Yup, I have a jury rigged Rodloft inside. Outside, see this thread:

http://www.pierandsurf.com/forum/showthread.php?t=34035&highlight=yakima&page=2
.


----------



## Rocks&Reds (Mar 15, 2007)

scavengerj said:


> Thanks for the feedback guys!
> Bubba, I have a Rodloft pro in my Ram that will work inside. Was just wanting something for the lid but what I have would work.
> 
> Mullet, I figured I could get away with the tire rub until I really needed to get a new set of tires. Then I'll have to dig for some more info and find out exactly what I need. I'm hoping to maybe get'em to knock a few $$ off for that condition.
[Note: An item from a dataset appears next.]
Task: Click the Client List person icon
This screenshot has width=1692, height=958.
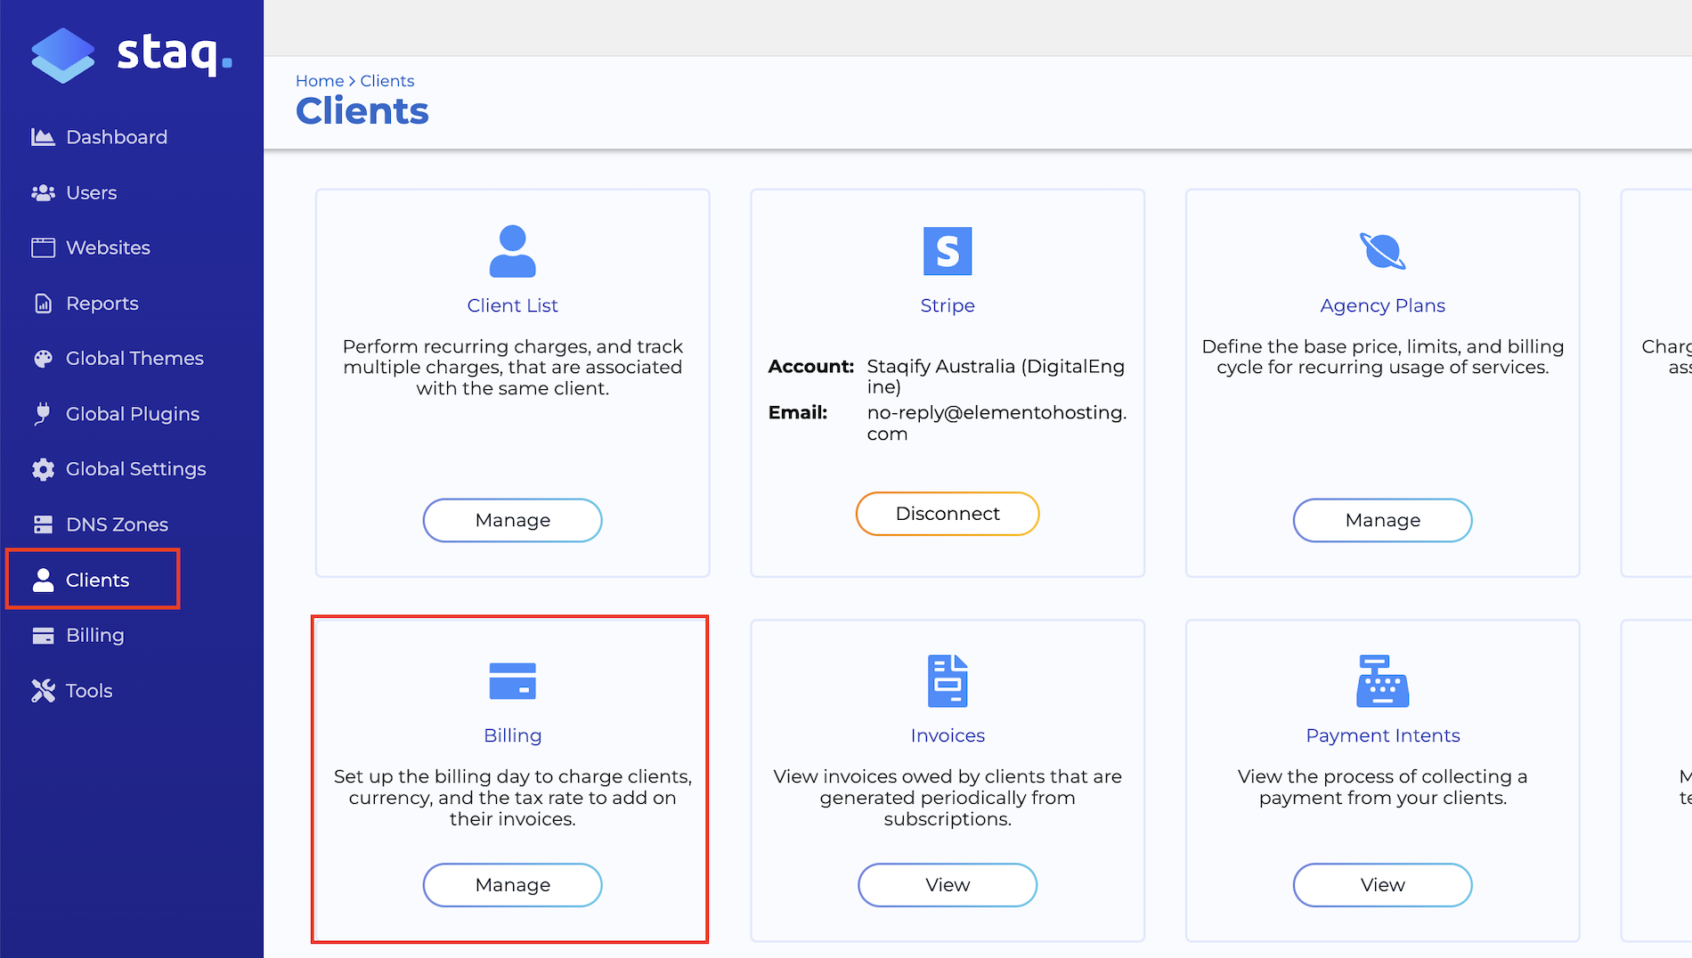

He knew I wasn't happy with the tires on there
> ...


Whats up, the tire rub I wouldn't worry about, my old truck done it for 3yrs never hurt the tires just causes people to look at you funny in parking lots

Are you fishing the tournament next weekend?

Chris


----------



## Mullet Breath (Nov 15, 2006)

If you do buy it and want to put a receiver on the front for a rack go with Rustys offroad front receiver. It's cheap bullet proof, comes with new tow hooks and takes about an hour and a half to install including repouring a glass or two of capt. and ginger. Not to mention it ties your frame together giving you a better setup to be pulled from the front if you need it. I have used Yakima snowboard racks from ebay on top that ran 30 with shipping and cheap expandable clothesrods from the dollar store with Berkely rod holders mounted to them inside. And a rack on the front and rear to tote my crap with me. Bubba and I have similar setups, exept Bubba seems more organized than me, my chit is just in piles from the last trip no matter how much I clean and organize it's just not pretty, it works perfect for me though. If you're good at tinkering and have some tools Jeepforum and some PB blaster will keep your mess running for a long time with lower maintenance than you think if you stay on top it. Score some pics and upload em if you get it.


----------



## Woodchuck (Jan 5, 2005)

I got the JCRoffroad stage 2 front bumper and the tie in plates. If ever needed I feel very confident that this would hold up to any amount of pulling. Only use it has had is holding my OBPA and NCBBA plates. For accessories I got 2 - ¾” D rings, painted them red and installed them. I was happy with the quality, fit and ease of installation. It comes unpainted and ready to prime, not a biggie a couple cans of primer and flat black did the trick. I did have to ream out one hole in the unibody frame on each side, sheet metal partially blocked it but the plate holes lined up perfectly. And as always… get out the PB and go at it a week before you plan on doing anything!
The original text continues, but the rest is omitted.